6. Control the air circulation in your car
When the temperatures drop to extreme cold, you want to be as warm as possible in your car. But there are some considerations here:
- Do you direct the warmth to yourself or to your windshield?
- Do you recirculate the air or do you allow fresh air to enter the ventilation system?
I get it. You want to stay as warm as you can, and so you turn on the heating at full blast and point it all towards yourself. Also, you push the ventilation circulation button so that the car only recirculates the warm air that’s already in the car. This prevents your car from ventilating fresh (cold) air from the outside.

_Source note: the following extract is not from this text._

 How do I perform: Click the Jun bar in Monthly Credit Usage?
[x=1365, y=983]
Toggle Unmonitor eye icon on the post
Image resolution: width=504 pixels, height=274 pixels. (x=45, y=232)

But if you do these things, you might find your windshield frozen from the inside!
That’s because we breathe out a lot of water vapor as we exhale. Warm air from inside the car meets your cold windscreen and turns your exhaled vapor into water. This causes windscreen fog that impedes your vision. And if you don’t watch out, that fog will freeze and you’ll have a problem on your hands.
To prevent this from happening, you should consider pointing your ventilation at your windows to prevent condensation from freezing. Also, if you allow fresh air to circulate inside your car, you can lower the humidity in your car.
My advice: rent a car that has heated seats! Our small Fiat 500 hybrid was the cheapest car we could rent, and it had heated seats (even though we only found out on the last day of our trip…)
So, is it safe to drive in winter Lapland? Yes, it’s completely safe and you shouldn’t worry too much about it. As long as you drive cautiously and follow these 6 tips, you should be fine!